He was an ordained minister with Open Bible Churches and considered his tenure as president of Eugene Bible College between 1996 and 1998 as “the most enjoyable and fruitful period of my life.” That opportunity brought into focus every aspect of his previous work experience: construction, banking, entrepreneurial business, alumni, personnel and ministry.
He was a member of Oak Harbor Assembly of God; he was a chaplain with Civil Air Patrol (Capt., USAF) and a member of the Wellspring Society of Seattle Pacific University.
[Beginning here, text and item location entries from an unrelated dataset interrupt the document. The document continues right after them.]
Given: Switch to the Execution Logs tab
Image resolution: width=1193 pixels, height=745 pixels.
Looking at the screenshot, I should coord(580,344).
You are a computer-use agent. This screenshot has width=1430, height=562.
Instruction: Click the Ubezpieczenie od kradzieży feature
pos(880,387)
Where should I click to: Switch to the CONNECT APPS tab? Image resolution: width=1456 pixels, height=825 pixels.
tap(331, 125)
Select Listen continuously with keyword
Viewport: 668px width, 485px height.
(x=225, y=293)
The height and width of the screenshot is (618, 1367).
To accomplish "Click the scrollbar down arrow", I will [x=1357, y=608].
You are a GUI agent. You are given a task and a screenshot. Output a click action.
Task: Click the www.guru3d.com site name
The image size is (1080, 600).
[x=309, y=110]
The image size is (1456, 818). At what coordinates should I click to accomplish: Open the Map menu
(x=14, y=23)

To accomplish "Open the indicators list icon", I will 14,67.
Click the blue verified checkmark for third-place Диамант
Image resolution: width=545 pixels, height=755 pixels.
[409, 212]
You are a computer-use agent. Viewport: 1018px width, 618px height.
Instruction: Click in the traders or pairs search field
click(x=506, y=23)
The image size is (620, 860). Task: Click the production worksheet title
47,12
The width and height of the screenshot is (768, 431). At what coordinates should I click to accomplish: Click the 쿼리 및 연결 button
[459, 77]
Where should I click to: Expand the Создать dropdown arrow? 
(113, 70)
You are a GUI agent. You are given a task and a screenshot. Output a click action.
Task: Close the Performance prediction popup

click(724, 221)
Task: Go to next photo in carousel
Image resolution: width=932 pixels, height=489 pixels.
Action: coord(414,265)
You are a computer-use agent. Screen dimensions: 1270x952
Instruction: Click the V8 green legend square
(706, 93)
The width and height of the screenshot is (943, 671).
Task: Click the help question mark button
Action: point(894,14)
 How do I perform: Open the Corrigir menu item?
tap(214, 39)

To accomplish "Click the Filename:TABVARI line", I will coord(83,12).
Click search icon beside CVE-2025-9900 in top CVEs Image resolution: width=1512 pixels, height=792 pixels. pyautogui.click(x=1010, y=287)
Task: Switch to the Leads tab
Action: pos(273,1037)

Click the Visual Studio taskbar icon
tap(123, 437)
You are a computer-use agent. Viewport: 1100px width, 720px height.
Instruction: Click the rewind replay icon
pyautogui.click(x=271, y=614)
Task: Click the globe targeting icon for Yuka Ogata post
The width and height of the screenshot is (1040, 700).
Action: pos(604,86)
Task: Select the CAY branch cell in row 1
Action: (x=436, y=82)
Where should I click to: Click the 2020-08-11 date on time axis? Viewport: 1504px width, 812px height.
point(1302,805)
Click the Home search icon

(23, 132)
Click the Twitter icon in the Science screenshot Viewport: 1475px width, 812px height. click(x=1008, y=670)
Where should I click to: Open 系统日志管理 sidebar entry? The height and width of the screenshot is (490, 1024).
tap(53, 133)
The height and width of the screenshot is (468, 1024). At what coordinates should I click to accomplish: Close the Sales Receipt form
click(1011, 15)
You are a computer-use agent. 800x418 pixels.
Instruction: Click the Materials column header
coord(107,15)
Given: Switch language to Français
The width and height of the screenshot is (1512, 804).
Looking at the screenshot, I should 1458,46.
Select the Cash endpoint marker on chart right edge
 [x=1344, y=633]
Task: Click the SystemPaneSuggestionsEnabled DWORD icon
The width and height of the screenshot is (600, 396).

He is survived by Beulah N. (Paulsson) Whitlow, his wife of 52 years; two children, Rick R. Whitlow (Beth) of Castle Rock, Colo., and Paula D. Pine (Bill) of Goodyear, Ariz.; three siblings, twin brother William L. Whitlow (Donna) of Phoenix, Ariz., sister Barbara J. Skelton, Avondale, Ariz., and brother Brian J. Whitlow, Eugene, Ore.; four grandchildren, Candace Mantelli (Chris), Brett Whitlow (Rachel), and Amber Fuller (Nic), all in Colorado, and Kyle Whitlow (Abby), in Alabama; and four great-grandchildren, Brody Mantelli and Esther, Eli, and Boaz Whitlow.
He is also survived by numerous nieces, nephews, in-laws and three step-grandchildren, Keith Nylund, Amber Hanson (Andy) and Missy Nylund.
He was preceded in death by his parents and two sisters, Bette Miller and Bonita Ball.
Great appreciation and thanks are extended to the management, staff, care team and nursing professionals at Careage of Whidbey, who took wonderful, compassionate care of Bob during his final months.
There will be a memorial service at 1 p.m. Saturday, April 8, at the Edmonds Open Bible Church in Edmonds, Wash., and an internment service at 2 p.m. Sunday, April 9, at Sunnyside Cemetery in Coupeville.